Jews United for Justice to honor civil rights pioneers

BY MIKE SHERWIN, STAFF WRITER

During the civil rights era, Jews played a central role, working closely with African-Americans to fight discrimination and injustice. Julius Rosenwald led Jewish philanthropists who together funded 2,000 schools for black students. The American Jewish Committee and the Anti-Defamation League helped advocate civil rights for blacks. During the 1964 Freedom Summer, nearly one-half of the volunteers were Jewish. And in 1965, Rabbi Abraham Joshua Heschel, a prominent Jewish theologian, marched with Rev. Dr. Martin Luther King, Jr. from Selma to Montgomery.

Heschel’s daughter, Susannah, later wrote that the photograph of King and Heschel walking together, “has come to symbolize the great moment of symbiosis of the two communities, Black and Jewish.”

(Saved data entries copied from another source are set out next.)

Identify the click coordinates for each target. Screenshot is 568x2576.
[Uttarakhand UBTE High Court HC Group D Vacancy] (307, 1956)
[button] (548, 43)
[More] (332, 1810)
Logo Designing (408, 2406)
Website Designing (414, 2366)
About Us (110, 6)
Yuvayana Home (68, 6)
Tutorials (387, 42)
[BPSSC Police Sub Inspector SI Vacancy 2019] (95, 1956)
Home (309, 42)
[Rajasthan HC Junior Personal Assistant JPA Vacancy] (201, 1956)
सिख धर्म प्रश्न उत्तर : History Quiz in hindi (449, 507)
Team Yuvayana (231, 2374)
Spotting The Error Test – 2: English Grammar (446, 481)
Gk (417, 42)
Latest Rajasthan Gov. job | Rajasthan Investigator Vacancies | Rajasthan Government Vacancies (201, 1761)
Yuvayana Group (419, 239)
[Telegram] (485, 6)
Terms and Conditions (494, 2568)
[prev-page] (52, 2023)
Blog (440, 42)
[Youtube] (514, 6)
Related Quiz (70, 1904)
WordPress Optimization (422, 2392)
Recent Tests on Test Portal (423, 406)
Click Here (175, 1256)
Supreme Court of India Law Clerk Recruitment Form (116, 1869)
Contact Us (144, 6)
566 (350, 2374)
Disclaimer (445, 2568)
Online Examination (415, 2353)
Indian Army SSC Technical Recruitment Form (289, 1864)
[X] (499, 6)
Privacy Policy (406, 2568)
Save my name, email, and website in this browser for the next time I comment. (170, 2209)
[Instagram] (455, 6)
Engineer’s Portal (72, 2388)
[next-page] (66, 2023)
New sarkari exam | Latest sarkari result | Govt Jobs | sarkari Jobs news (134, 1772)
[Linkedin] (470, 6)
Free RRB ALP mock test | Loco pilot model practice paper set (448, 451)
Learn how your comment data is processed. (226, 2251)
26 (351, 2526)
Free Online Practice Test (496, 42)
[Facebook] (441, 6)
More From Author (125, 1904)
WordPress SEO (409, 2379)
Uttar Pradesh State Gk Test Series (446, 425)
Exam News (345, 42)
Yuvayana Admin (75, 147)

It is this relationship, between the Jewish and African-American communities, that Jews United for Justice hopes to spotlight by honoring the Heschel-King connection and two St. Louisans who were active during the civil rights era.

Jews United for Justice will honor Rabbi Jerome W. Grollman, emeritus of United Hebrew Congregation and civil rights pioneer Norman Seay at 1 p.m. on Feb. 18 at the Missouri Historical Society Library and Research Center, at 225 S. Skinker Blvd. The building has special significance for Grollman, as it is the former home of United Hebrew, where Grollman served as rabbi from 1948 until his retirement in 1990.

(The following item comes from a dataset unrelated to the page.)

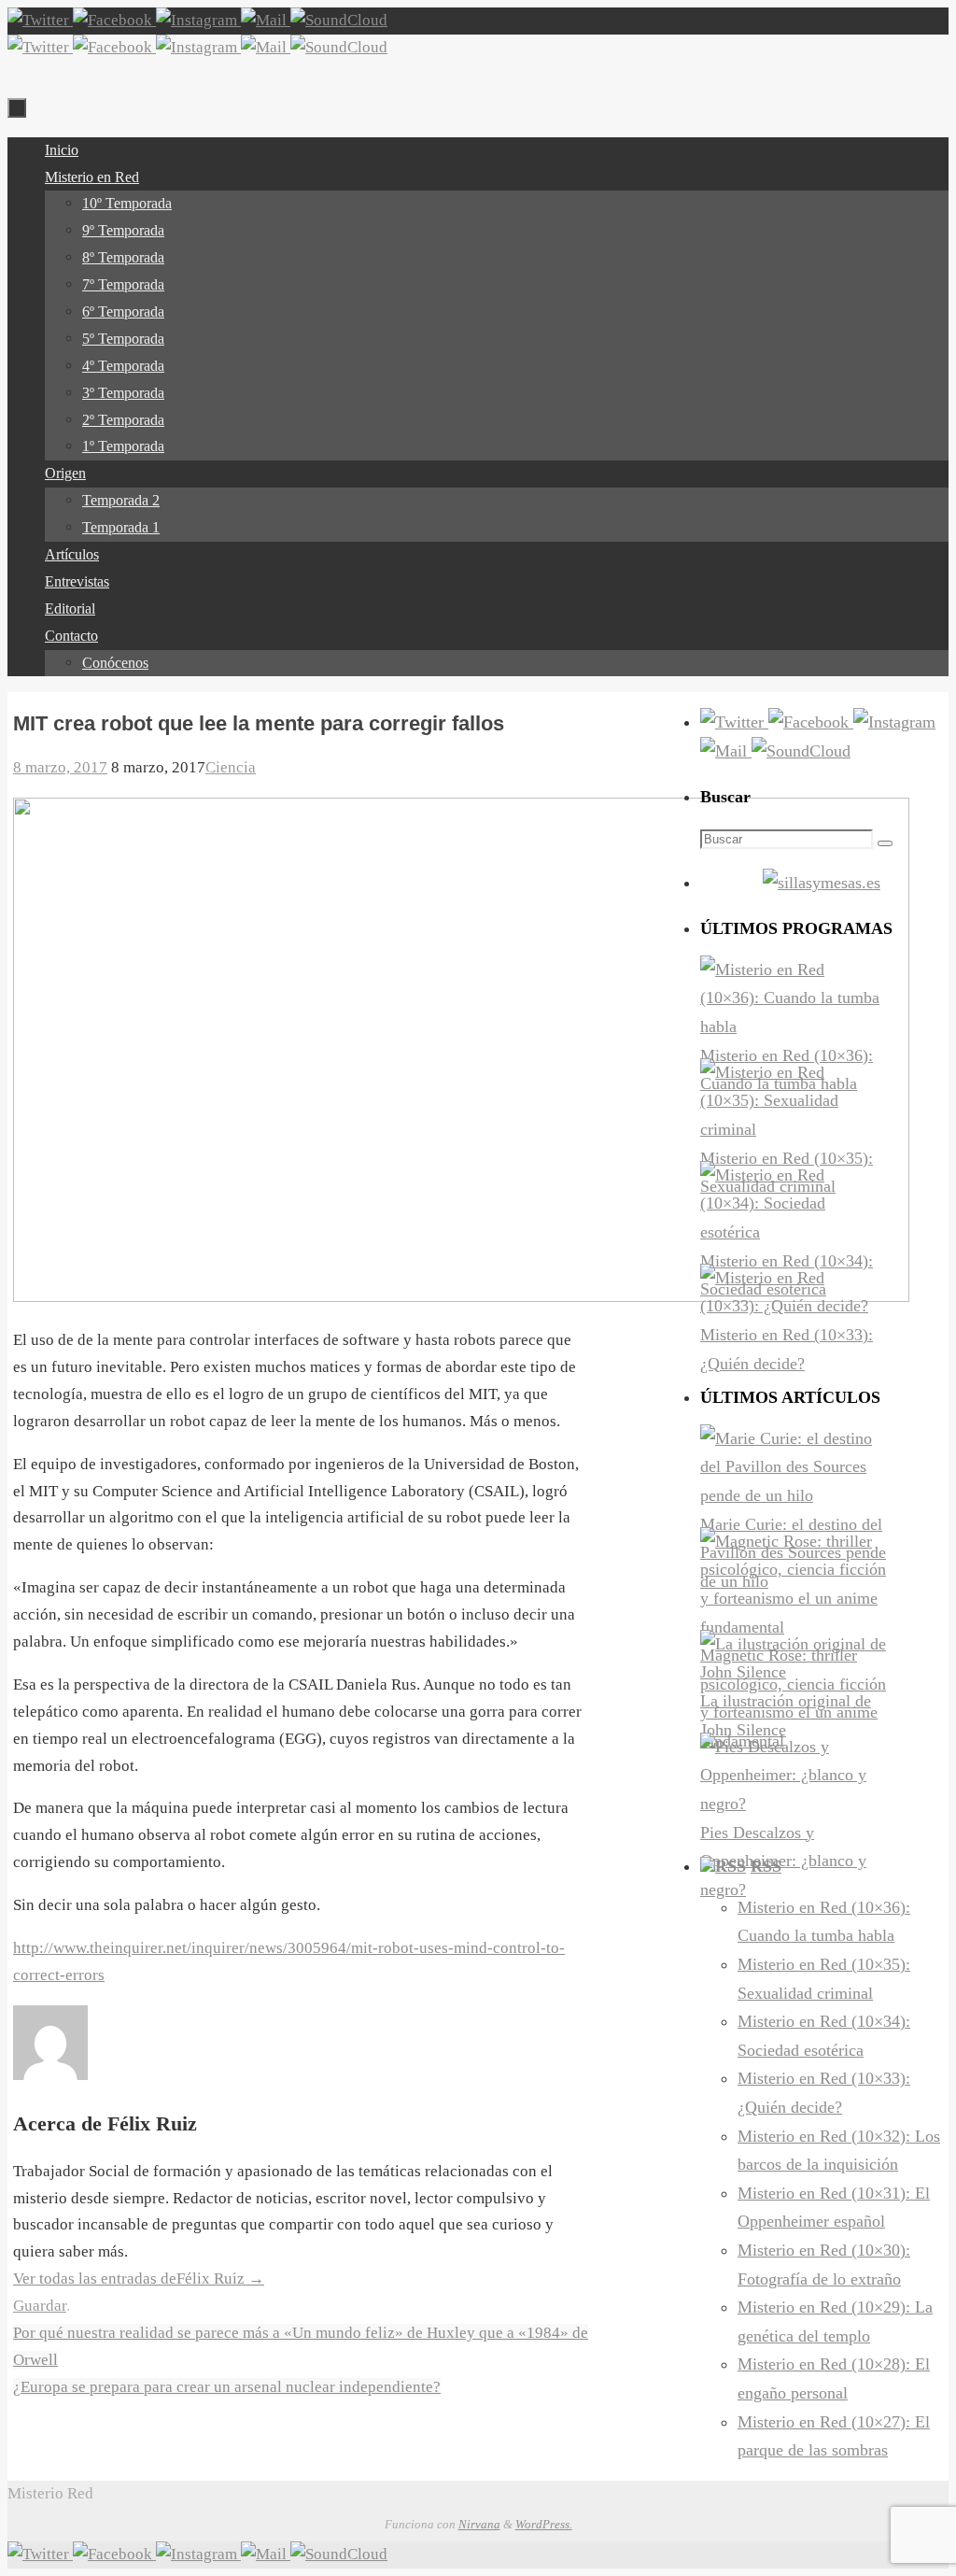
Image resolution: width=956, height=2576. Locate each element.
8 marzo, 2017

Seay, a member of the Committee of Racial Equality, a St. Louis group affiliated with the Congress of Racial Equality, took part in a protest of Jefferson Bank & Trust, at 2301 Market Street, which had replaced four black bank tellers with four white ones after it moved its offices out of a predominantly black neighborhood. Seay was one of 200 to 300 protesters at the bank. The next day, nine organizers, including Seay, were arrested. Seay was eventually sentenced to six months in jail, and served 90 days. Rabbi James Stone Goodman, of Congregation Neve Shalom and Central Reform Congregation, and member of Jews United for Justice, said Rabbi Grollman, who was head of the Rabbinical Association, was one of the protesters who continued to demonstrate at the bank, and later at City Hall after several of those arrested were sent to jail. The bank protests continued for several months, until March 1964, when the bank began hiring blacks once again.

“There has been such an historically important connection between Jews and African Americans in civil rights work,” Goodman said. “Part of the function of Jews United for Justice is to try to connect and continue that relationship and we took it upon ourselves not only to continue the relationship, but to tell the story, the history of it.”

Goodman said this is the third year the Heschel-King celebration has taken place, and the group schedules it each year to coincide roughly around the yahrzeit, or anniversary of passing, of Heschel (on the 18th of the Hebrew month of Tevet, which was Jan. 8) and Martin Luther King Day.

“Heschel was the one in the Jewish community who really came out so prominently and strongly in support of the civil rights movement. When Jews saw Heschel, it was a kind of authentication of the civil rights work going on,” Goodman said.

Goodman said the Jews for Justice event will recall the stories of Heschel and King, and will allow the audience to hear Seay and Grollman tell their own stories from the civil rights era.

“That was 40 years ago, which wasn’t a long time, but it’s enough that people do forget. And these stories are just too important for anyone to forget,” Goodman said.

The celebration is free and includes light refreshments.